**SUPPLIED PASSAGE**
********

Handle Complex Survey Data in R

Sin-Ying (Alina) Lin · March 1, 2023

Introduction

Complex survey design is a method of collecting data from a sample of individuals in a population using a sampling scheme that is more intricate than simple random sampling. It involves stratifying the population into subgroups, called strata, and selecting a sample from each stratum using various sampling techniques such as cluster sampling, multistage sampling, and stratified sampling. The goal of complex survey design is to produce estimates of population parameters that are both accurate and representative of the entire population.

In a complex survey design, there are four main concepts that are important to understand: primary survey unit, cluster, stratum, and sampling weights.

Primary Survey Unit: The primary survey unit (PSU) is the smallest unit in the sample design for which information is collected. It is also known as the sampling unit or primary sampling unit. The PSU can be an individual, household, or group of individuals, depending on the research question and sampling design. The selection of PSUs is the first step in the sampling process, and it is important that they are selected randomly to ensure that the sample is representative of the population.

Cluster: A cluster is a group of primary survey units that are selected together in the sample. Clustering is a common sampling method used in complex survey designs, where primary survey units are grouped together into clusters and then a random sample of clusters is selected. Clustering is often used when it is difficult or expensive to sample primary survey units individually, or when it is more efficient to sample them in groups.

********

**RECORDS SHOWN**
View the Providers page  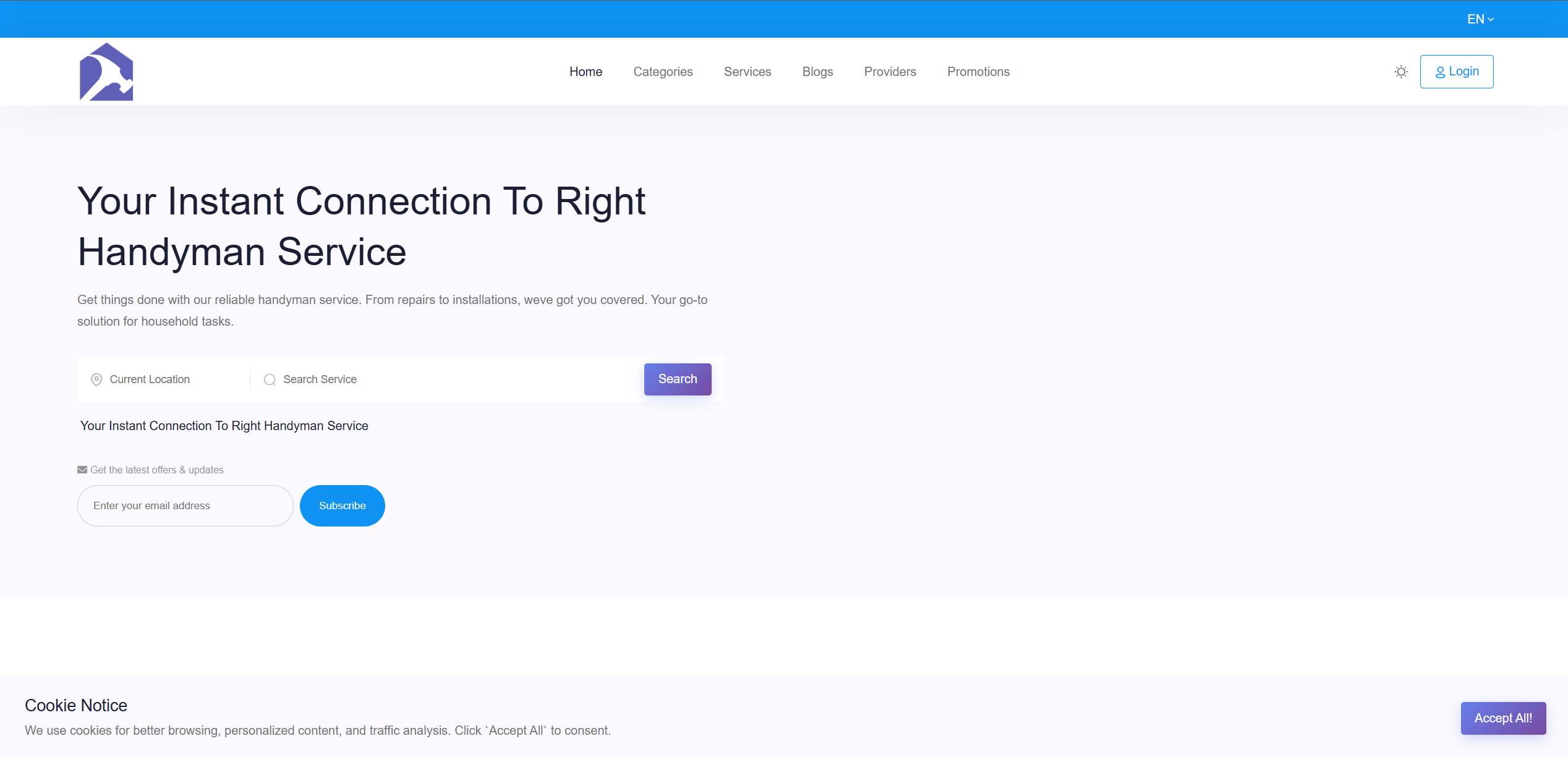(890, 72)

********

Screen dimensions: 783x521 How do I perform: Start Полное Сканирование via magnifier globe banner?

********

**WHAT IS ASKED**
a - In one to three sentences, explain why the survey design introduction says primary survey units should be selected randomly.
b - Extend the survey design introduction, picking up right after its final sentence.
The records bear no relation to the survey design introduction.

**EXERCISE RESULTS**
a - Primary survey units should be selected randomly to ensure that the sample is representative of the population.

b -
Stratum: A stratum is a subgroup of the population that shares similar characteristics or traits. Stratification is the process of dividing the population into different strata based on these characteristics. Strata can be based on demographic variables, geographic location, or other relevant factors. Stratification helps to ensure that the sample is representative of the population and that estimates are accurate for each stratum. When sampling, it is important to select a sample from each stratum to ensure that the estimates are unbiased.

Sampling weights: Sampling weights are necessary in complex survey designs because the probability of selection of each unit or cluster may not be the same, and may be influenced by various factors such as stratification and clustering. Therefore, weighting is used to adjust for these differences and ensure that the sample accurately represents the population.

Overall, complex survey design is an important method for collecting data from a sample of individuals in a population. Understanding the primary survey unit, cluster, and stratum is critical in designing and analyzing complex surveys, as they play a key role in determining the accuracy and representativeness of the sample.

Here we use the R package survey to achieve the best possible unbiased estimates from a complex survey design.

R Code

1. Load pacakges

packages = c('foreign',  #foreign is used to load a spss file
             'survey') #survey is the package for complex survey design

for (package in packages){
    require(package, character.only = T)
}

2. Load data

Here we used the National Epidemiologic Survey on Alcohol and Related Conditions(NESARC) Wave I as an example. The NESARC is a substance-use-focused dataset based on a nationally representative sample

To maximize the representativeness of the data with a limited budget, the NESARC Wave I used a multistage stratified design where primary sampling units (PSUs) were stratified according to certain sociodemographic criteria. You can find methodological details in this document.

If you want to try it out, you can download the data here.

data = read.spss('../Data/NESARC_merged_Nov2010.sav', to.data.frame = T)
re-encoding from CP1252

3. Create a subset data of interest

To speed up the calculation, I created a subset of data only containing the required information from the survey design (i.e., PSU, stratum, and sampling weights) and interested research variables. Note that the NESARC I does not contain a cluster variable.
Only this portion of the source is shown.